TRECHO PARA LEITURA:
—————
Segundo o historiador, o Iraque, ocupado pelos EUA, é hoje,
paradoxalmente, o principal lugar de "formação" de terroristas
no mundo. "O Iraque tem recebido sem parar jovens militantes
vindos da África do Norte, da
Arábia Saudita, bem como da
França, da Espanha, da Alemanha
e do Reino Unido", afirma. Os jovens fazem seu aprendizado na
guerrilha e na prática de atentados no país. "Uma das maiores
preocupações dos países diz respeito ao que ocorrerá quando essa nova geração "jihadista" retornar aos seus locais de origem."
Na entrevista a seguir, feita por
telefone, Géré descreve como se
organizam e como se dispersam
as células terroristas na Europa.
Folha - O que é a Organização Secreta da Al Qaeda na Europa, que
diz ter feito os atentados de quinta-feira em Londres?
François Géré - Houve uma menção muito breve a essa organização quando ocorreram os atentados de Madri, em 2004. Um grupo
com esse nome reivindicou na internet ter feito o ataque.
Todos os serviços de polícia
procuraram aprofundar seus conhecimentos a respeito desse grupo, e nós também.
No caso de Madri, chegou-se à
conclusão de que fora um nome
lançado ao léu, que não correspondia de fato à organização que
perpetrou os atentados.
Mas eis que o nome retorna. Podemos então pensar em duas hipóteses. A primeira é que essa organização não existe. Trata-se de
gente fantasista, que, a cada vez
em que há um atentado na Europa, envia uma mensagem pela internet para reivindicar sua autoria, embora não esteja de fato na
origem de nada.
A segunda hipótese é que se trata efetivamente de uma organização alinhada com a ideologia do
movimento Al Qaeda.
Folha - Qual hipótese é provavelmente a verdadeira?
Géré - Tudo leva a crer que a segunda hipótese seja a mais verossímil. Mas o nome não deve preocupar tanto, pois os grupos que
efetuam essas ações não atentam
para a necessidade de ter um nome particular. A denominação
em si não tem grande importância para os agentes do atentado, e
é isso que torna a investigação da
polícia ainda mais difícil.
Folha - O sr. acredita que pessoas
que atuaram direta ou indiretamente nos ataques em Madri possam ter participado dos atentados
em Londres?
Géré - Não. O grupo que montou os atentados em Madri foi em
grande parte destruído. Os operadores diretos foram mortos, porque eles fizeram explodir o imóvel
onde se refugiavam no momento
em que foram cercados pela polícia. A fileira hispano-marroquina
do atentado foi destruída e os responsáveis logísticos estão presos.
O fato de uns e outros não estarem ligados entre si faz parte do
princípio mesmo dessas operações. Trata-se de organismos separados. As pessoas de Londres
não tiveram nenhum contato
com as de Madri.
Folha - Por outro lado, será que
podemos dizer que o modo de organização e de ação dos dois grupos são iguais ou parecidos?
Géré - Sim, eles se organizam
efetivamente da mesma maneira.
—————
INFORMAÇÕES FORNECIDAS:
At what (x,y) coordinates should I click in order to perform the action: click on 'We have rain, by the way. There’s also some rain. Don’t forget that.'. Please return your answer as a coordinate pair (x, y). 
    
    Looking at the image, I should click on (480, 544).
—————
INSTRUÇÕES DO EXERCÍCIO:
A - Resuma em duas frases a entrevista sobre o terrorismo na Europa.
B - Escreva a continuação da entrevista com François Géré sobre os atentados, começando logo após a última resposta apresentada.
O material apresentado não tem relação com o trecho para leitura.

RESPOSTAS:
A - Segundo o historiador François Géré, o Iraque ocupado pelos EUA tornou-se o principal lugar de formação de terroristas e recebe jovens militantes da África do Norte, da Arábia Saudita e de países europeus. Na entrevista, ele considera mais verossímil que a Organização Secreta da Al Qaeda na Europa seja de fato um grupo alinhado à ideologia da Al Qaeda e afirma que os autores dos atentados de Madri não participaram dos de Londres, embora os dois grupos se organizem da mesma maneira.

B -
Permanecem totalmente invisíveis durante semanas ou meses,
levando uma vida normal e anônima, tomando o cuidado de não
freqüentar pessoas que provavelmente são observadas por serviços secretos. Eles têm um objetivo
e uma data. E se preparam de maneira extremamente discreta.
Nesse período, chegam a fazer até
mesmo, se necessário, ensaios da
operação que eles
vão efetuar.
Folha - Quanto
tempo, aproximadamente, leva a preparação de um atentado assim, e o que ele
exige?
Géré - A preparação dura entre seis e
dez meses, em média. Seja no caso de
Londres ou no de
de Madri, a data do
ataque teve um
ponto em comum,
que foi um evento
político. Em Madri,
as eleições. Em
Londres, o encontro do G8, na Escócia. É a partir do
momento em que
as autoridades definem a data dos
eventos visados que as células começam a elaborar sua logística e a
preparar o ataque.
As estimativas dizem que, para
uma operação desse tipo, o número de executantes varia entre
seis a dez. A logística, que é muito
mais importante, exige mais gente: cerca de 15 pessoas. Então, o
grupo, no total, não costuma ultrapassar o número de 25 pessoas.
Folha - Tudo isso se organiza no
país-alvo do ataque ou também fora dele?
Géré - A idéia pode vir do exterior. Mas, se não há pessoas suficientes no país para fazer os atentados, é preciso levá-las para lá. É
preciso subvencionar a parte financeira e fazer de modo que eles
disponham da quantidade de explosivo necessária. No caso dos
ataques de 11 de Setembro, nos
EUA, montou-se um verdadeiro
circuito, que passava pela Europa.
No caso de Madri, a situação é
idêntica, com o vaivém entre
Marrocos e Espanha. No caso de
Londres, ainda não sabemos.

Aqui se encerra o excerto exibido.